US cocoa futures ended firm in range-bound trading on Monday, with light speculative fund buying on news of striking farmers in top grower Ivory Coast trying to disrupt deliveries, traders said.
On the New York Board of Trade, the most-active December cocoa contract rose $9 to settle at $1,456 a tonne, after trading within a narrow range of $1,446 to $1,468. March 2005 gained $8 to $1,471, while distant futures advanced $4 to $7.
Cocoa prices drifted upward after farmers in Ivory Coast, which produces about 40 percent of the world's cocoa, started their planned strike over farm-gate prices. Yet traders said they doubted any disruptions would last, because it was still too in the season and the growers would eventually sell for need of money.
"The news available doesn't seem to be able to incite a (price) breakout either way, because origins don't have a lot of quantity to unload at this point in time and industry are comfortable they don't show a need to pay up," one trader said.

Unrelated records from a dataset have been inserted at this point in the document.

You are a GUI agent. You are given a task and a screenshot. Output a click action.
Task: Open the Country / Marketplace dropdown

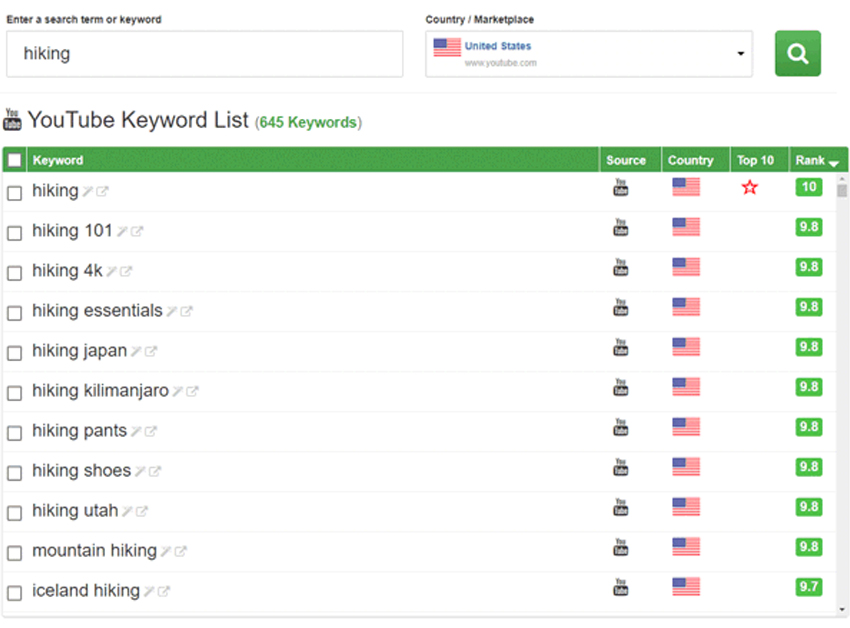[740, 53]
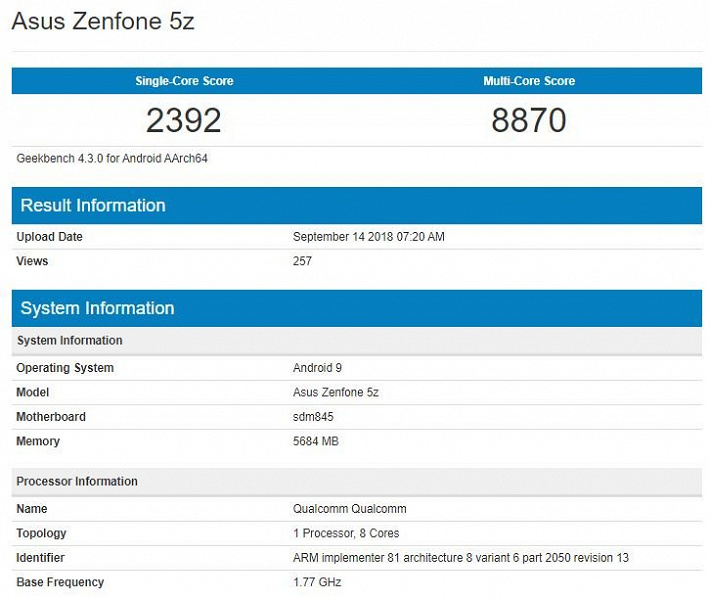Click the Asus Zenfone 5z page title
710x600 pixels.
coord(103,21)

"Warehouse stocks are in decline, but there is enough availability world-wide now to keep everybody complacent," he said. Ivory Coast police quickly stepped in to break up several hundred farmers from trying to stop trucks carrying cocoa into the main city of Abidjan.
The farmers, demanding higher farm-gate prices, were expected to hold talks with exporters and the government later on Monday, reported Reuters in Abidjan. The farmers threatened to strike last week after officials had set an indicative minimum farm-gate price of 390 CFA francs (about 74 cents) for the new season.